J’ai retrouvé toutes les sensations, et il m’est aussi revenue en mémoire la manière de déguster ce fameux gros lait ! Allez, je vous raconte…
On achetait le gros lait au marché, très animé à ‘époque, plusieurs paysannes en vendaient. La marchande puisait dans son seau deux ou trois louches qu’elle versait dans le pot que nous avions apporté.
Au goûter, on s’en servait un bol, délicatement, pour ne pas briser la texture qui était assez semblable à celle d’un yaourt ordinaire, un peu plus tremblante peut-être.
On prenait une cuillère, un délicieux pétillant acidulé nous emplissait la bouche. Comme si des milliers de bulles microscopiques venaient nous chatouiller les papilles. Sont-elles réelles, ces bulles, ou bien est-ce juste une sensation provoquée par l’acidité du gros lait ? Mystère…

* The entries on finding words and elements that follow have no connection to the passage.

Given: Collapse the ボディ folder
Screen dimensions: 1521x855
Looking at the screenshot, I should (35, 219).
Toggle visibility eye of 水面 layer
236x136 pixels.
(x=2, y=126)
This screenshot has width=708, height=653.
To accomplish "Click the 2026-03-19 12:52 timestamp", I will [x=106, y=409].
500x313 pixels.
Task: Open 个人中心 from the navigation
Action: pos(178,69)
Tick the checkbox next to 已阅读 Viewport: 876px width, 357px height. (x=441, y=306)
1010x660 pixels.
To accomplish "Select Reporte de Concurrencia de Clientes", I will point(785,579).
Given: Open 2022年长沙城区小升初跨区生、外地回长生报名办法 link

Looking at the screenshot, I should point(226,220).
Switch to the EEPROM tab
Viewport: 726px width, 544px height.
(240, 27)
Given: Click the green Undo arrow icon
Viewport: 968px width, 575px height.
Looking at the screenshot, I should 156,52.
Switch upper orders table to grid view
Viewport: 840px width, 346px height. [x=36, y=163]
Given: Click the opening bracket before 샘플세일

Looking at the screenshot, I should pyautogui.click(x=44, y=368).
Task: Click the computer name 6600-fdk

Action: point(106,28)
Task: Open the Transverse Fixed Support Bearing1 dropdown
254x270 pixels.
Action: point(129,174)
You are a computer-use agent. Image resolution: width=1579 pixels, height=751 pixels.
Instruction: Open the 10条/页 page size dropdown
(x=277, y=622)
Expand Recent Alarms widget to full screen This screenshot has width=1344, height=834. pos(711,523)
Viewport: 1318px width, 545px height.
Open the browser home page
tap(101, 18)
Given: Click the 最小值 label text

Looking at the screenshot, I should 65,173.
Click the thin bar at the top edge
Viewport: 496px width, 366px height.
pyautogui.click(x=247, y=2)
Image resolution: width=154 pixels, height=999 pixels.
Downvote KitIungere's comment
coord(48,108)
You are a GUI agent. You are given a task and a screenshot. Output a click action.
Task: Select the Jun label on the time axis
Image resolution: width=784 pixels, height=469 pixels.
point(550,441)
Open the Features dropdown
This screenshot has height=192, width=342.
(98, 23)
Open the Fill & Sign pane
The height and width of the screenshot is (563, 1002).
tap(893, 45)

Après deux ou trois cuillères ainsi appréciées, on changeait de tactique : on ajoutait du sucre en poudre et on battait, c’est-à-dire qu’on remuait vigoureusement à l’aide de la cuillère. Ça prenait bien trois minutes, le poignet se fatiguait, le sucre fondait, les grains finissaient par disparaître, mais surtout la consistance changeait du tout au tout : ça devenait filant, plus liquide, on jugeait du résultat en laissant couler un peu de gros lait depuis la cuillère.
Alors on mangeait tout autre chose : le gros lait était devenu tout doux, le pétillant et l’acidité avaient disparu, remplacés par une onctuosité et un velouté incroyables.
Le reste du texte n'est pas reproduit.